| Titel: | Verfahren zur Entdeckung des Mutterkorns im Mehle; von Dr. Wittstein. | 
| Fundstelle: | Band 139, Jahrgang 1856, Nr. CIX., S. 456 | 
| Download: | XML | 
                     
                        
                        CIX.
                        Verfahren zur Entdeckung des Mutterkorns im
                           								Mehle; von Dr. Wittstein.
                        Wittstein's Verfahren zur Entdeckung des Mutterkorns im
                           								Mehle.
                        
                     
                        
                           Die bisher empfohlenen Verfahrungsweisen zur Entdeckung des Mutterkorns im Mehle
                              									befriedigten den Verfasser nicht, weil sie zur Nachweisung kleiner Mengen von
                              									Mutterkorn, wie sie im Mehl und Brod doch immer nur vorkommen können, die
                              									erforderliche Schärfe und Entschiedenheit nicht besaßen. Er hoffte daher von der
                              									Propylaminreaction mehr Nutzen ziehen zu können, und es wurden daher folgende
                              									Versuche angestellt:
                           1) Reines Roggenmehl, mit gewöhnlicher Kalilauge von 1,33 spec. Gewicht angerührt,
                              									entband einen schwachen, widrig süßlichen laugenartigen Geruch; auch nach längerem
                              									Stehen in dem Reagensglase, worin sich der Brei befand, konnte von Häringsgeruch
                              									(dem charakteristischen Geruche des Propylamins) nicht die Spur wahrgenommen werden,
                              									und beim Erwärmen trat nur der widrige, laugenartige Geruch deutlicher hervor.

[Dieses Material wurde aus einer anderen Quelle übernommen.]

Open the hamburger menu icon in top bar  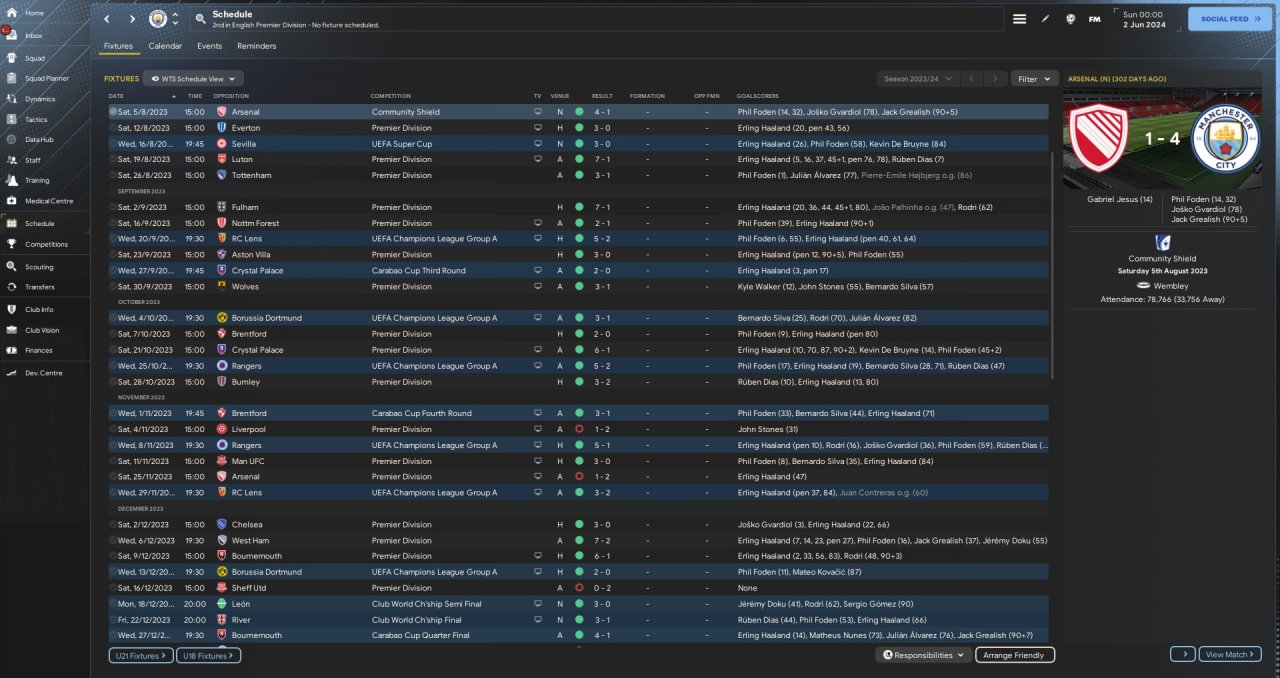click(x=1019, y=19)
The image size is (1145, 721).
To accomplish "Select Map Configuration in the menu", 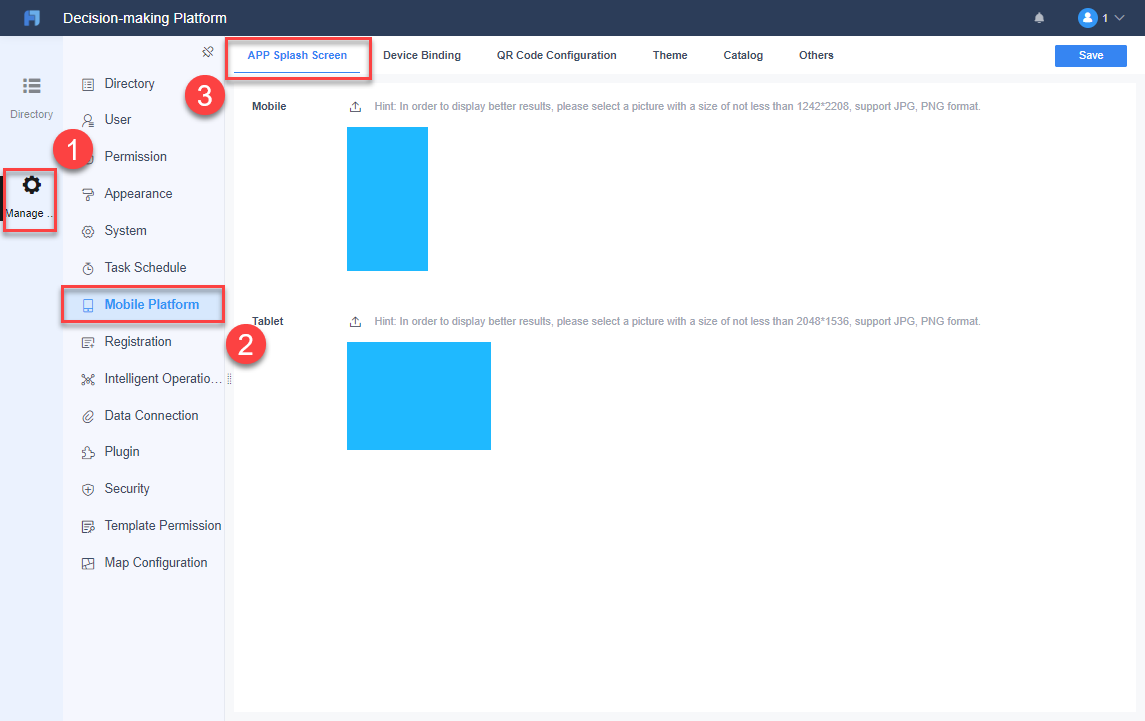I will tap(155, 562).
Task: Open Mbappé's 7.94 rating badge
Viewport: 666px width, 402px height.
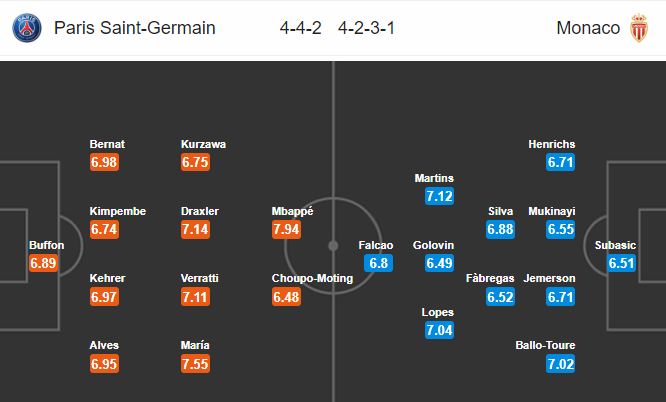Action: point(286,229)
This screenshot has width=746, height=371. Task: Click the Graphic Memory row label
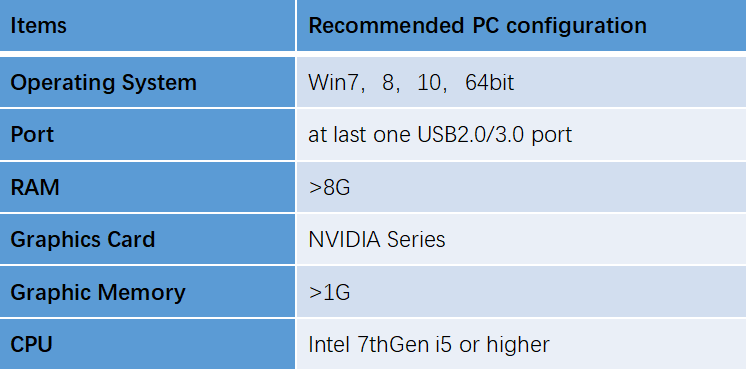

                           2) Roggenmehl, welches 1/50 Mutterkorn enthielt, gab mit Kalilauge anfangs auch bloß
                              									den erwähnten widrig süßlichen laugenartigen Geruch, aber nach einigem Stehen trat
                              									derselbe etwas in den Hintergrund und dafür zeigte sich nun ein schwacher
                              									Häringsgeruch, welcher durch Einwirkung gelinder Wärme noch deutlicher
                              									hervortrat.
                           3) Roggenmehl, welches 1/25 Mutterkorn enthielt, entwickelte mit Kalilauge alsbald
                              									einen deutlichen Häringsgeruch. Die das Gemenge enthaltende Proberöhre wurde mit
                              									einem Kork verschlossen und bis zum anderen Morgen bei Seite gestellt, aber auch
                              									jetzt konnte man noch deutlich den Häringsgeruch wahrnehmen.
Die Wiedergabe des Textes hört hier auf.